The Roberts Ethics Laboratory is a multidisciplinary team of scholars engaged in empirical and analytic study of issues of ethical salience across clinical, research, education, and policy domains. The laboratory was originally established in 1997 by Laura Weiss Roberts, M.D., M.A., as the Empirical Ethics Group at the University of New Mexico. Based on the work of this group, in 2002 Dr. Roberts was invited to found and direct the still-thriving University of New Mexico Institute for Ethics. Dr. Roberts brought the laboratory to the Department of Psychiatry and Behavioral Sciences at Stanford University School of Medicine in 2010.
Dr. Roberts has systematically advanced six lines of investigation pertaining to vulnerable populations in society as well as the broad area of professionalism and ethics in medicine.
research ethics
One line of work is focused on ethical considerations in the inclusion of individuals with severe physical and mental illnesses in clinical and genetics research. Her initial studies explored the perspectives of people living with schizophrenia, HIV, cancer, and other health conditions regarding participation in clinical research. This work demonstrated strengths of even highly vulnerable individuals in assessing risks associated with research and in making logical participation decisions, and it demonstrated stakeholder support for safeguards and current policies in human studies. This initial work led to extensive subsequent projects comparing views of diverse stakeholders, such as ill individuals, community members, IRB chairs, and policy makers, on research practices.
ethics and access to care
A second line of work is focused on disparities in health care access and in ethical standards of care related to stigmatizing conditions in rural and urban settings. This series of projects examined ethical standards including informed consent, confidentiality, therapeutic alliance, and treatment adherence practices. This inquiry inspired further study of barriers to care and human rights issues for special groups or populations with multiple, overlapping sources of vulnerability, e.g., homeless, ethnic minority (“runaway”) youth from rural areas or physically and mentally ill refugees.

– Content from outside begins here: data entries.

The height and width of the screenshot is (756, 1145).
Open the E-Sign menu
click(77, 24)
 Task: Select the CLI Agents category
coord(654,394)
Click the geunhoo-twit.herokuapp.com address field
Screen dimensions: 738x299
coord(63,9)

ethics and health information
at work
A third line of work is focused on ethical, legal, and social implications of the use of health and genetic information and the conduct of genetics research in employment settings. This inquiry compared the perspectives of employees and employers in relation to inclusion of workers in studies of genetics for conditions of varying natures and degrees of stigma, appropriate data-sharing, adequacy of confidentiality, consent, and disclosure of results practices, and related topics.
ethics and clinical care
A fourth line of work has focused on ethically-important practices in clinical care of individuals who by circumstance, condition, or characteristic may be more likely to be underserved or exploited, for example, individuals living with severe and co-occurring illnesses or individuals in the extremes of life. Dr. Roberts has performed studies of attitudes toward physician-assisted suicide, for example, and attitudes of physicians-in-training toward the care of patients with stigmatizing illnesses.
ethics and physicians
Fifth, Dr. Roberts has led a sequence of studies examining physical and mental wellbeing of physicians and physicians-in-training, pertaining to health care access, stigma, compassion, and identity formation.
professional ethics
And sixth, Dr. Roberts has performed a series of projects examining attitudes, optimal approaches, and outcomes associated with ethics and professionalism education in academic medicine.

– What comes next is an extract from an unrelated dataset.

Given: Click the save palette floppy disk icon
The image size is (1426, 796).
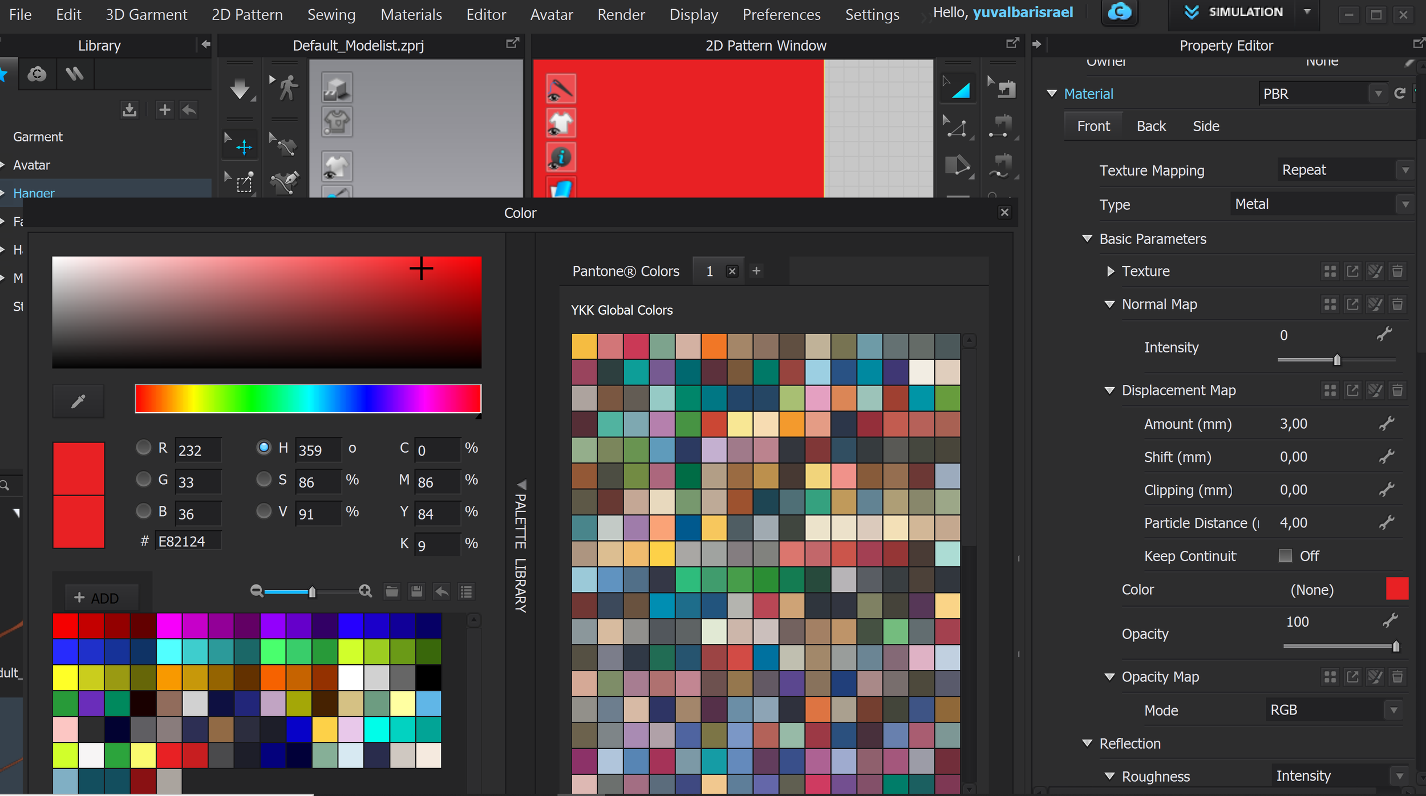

Dr. Roberts's work has been funded over nearly two decades by the Department of Energy, the National Institutes of Health including the National Institute of Mental Health, National Institute on Drug Abuse, and National Human Genome Research Institute, The National Alliance for Research on Schizophrenia and Depression, The Arnold P. Gold Foundation, The Milton Rosenbaum Foundation, and through philanthropic commitments.
The Roberts Ethics Laboratory is situated in the Section on Ethics and Vulnerable Populations in the Division of Public Mental Health and Population Sciences in the Department of Psychiatry and Behavioral Sciences.